Records from a data collection
━━━━

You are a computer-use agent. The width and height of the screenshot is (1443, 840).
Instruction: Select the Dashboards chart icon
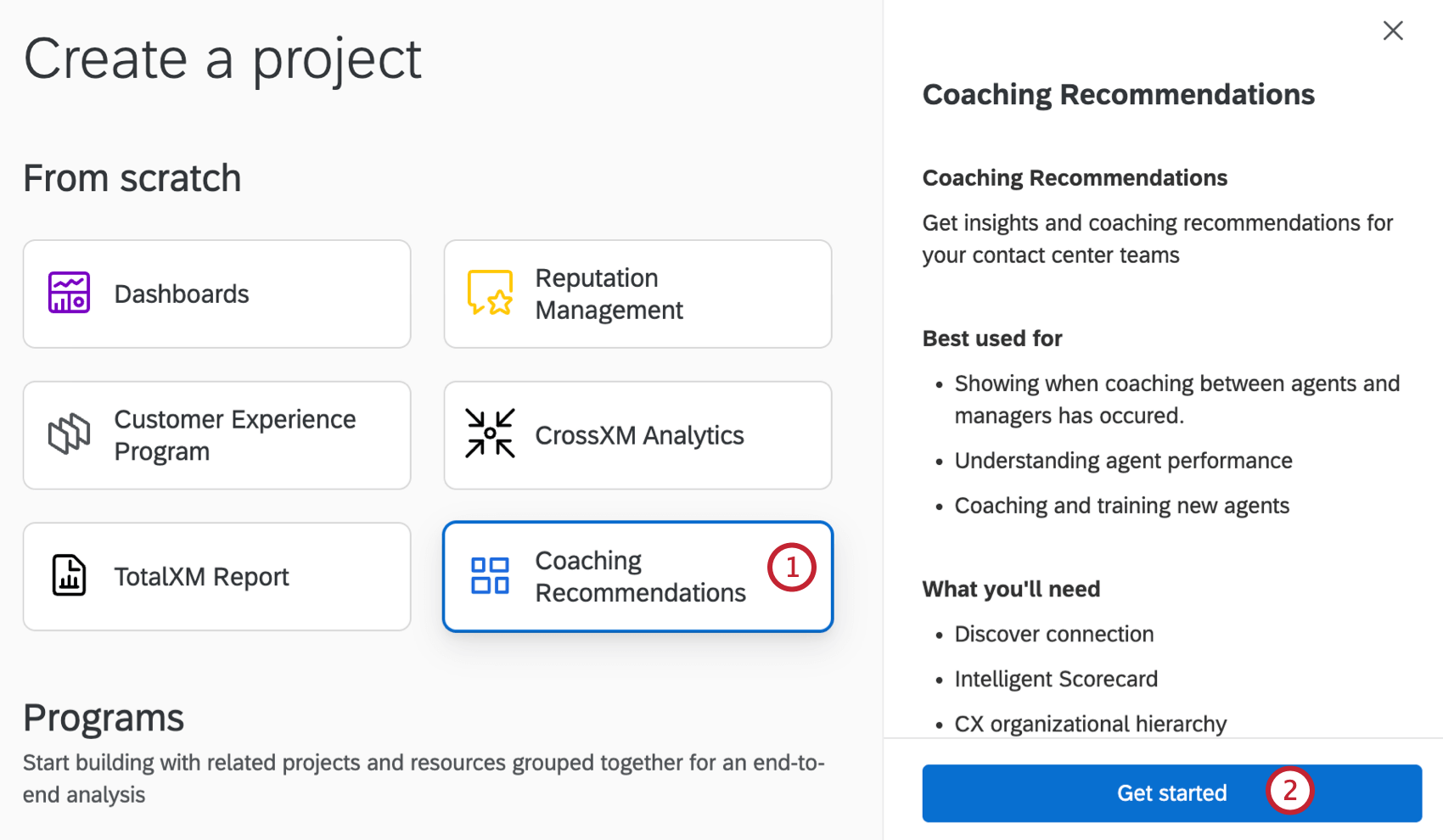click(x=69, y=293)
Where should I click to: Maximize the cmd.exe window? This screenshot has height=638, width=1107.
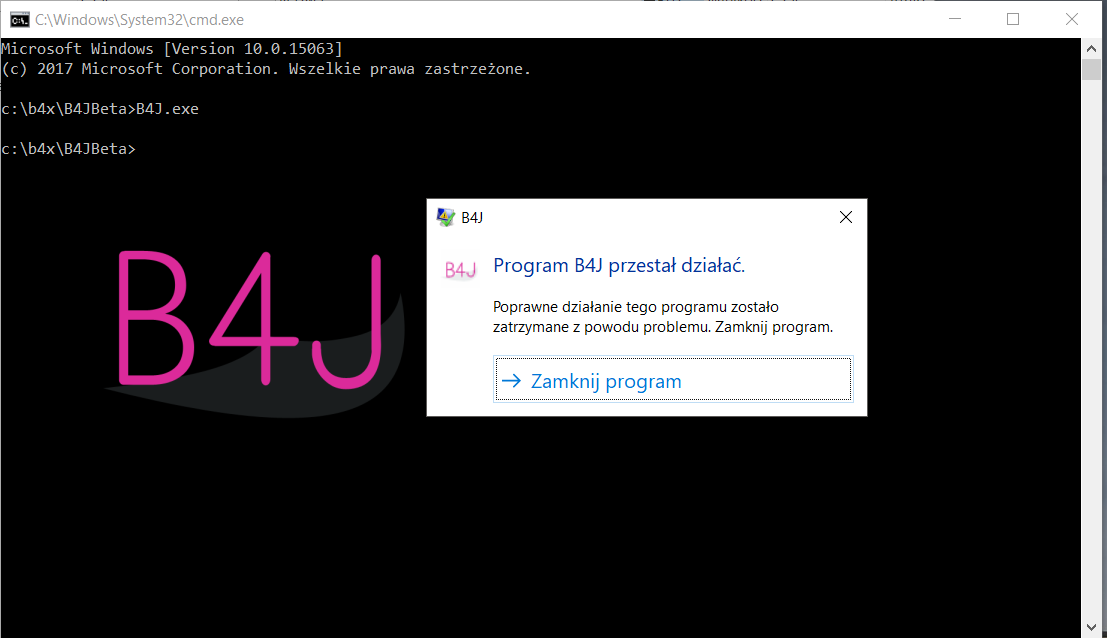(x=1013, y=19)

━━━━

▸ **WHAT IS REQUIRED**
Leave out the pictures, and give all the records again exactly.

▸ **FINISHED EXERCISE**
You are a computer-use agent. The width and height of the screenshot is (1443, 840).
Instruction: Select the Dashboards chart icon
click(x=69, y=293)
Where should I click to: Maximize the cmd.exe window? This screenshot has height=638, width=1107.
(x=1013, y=19)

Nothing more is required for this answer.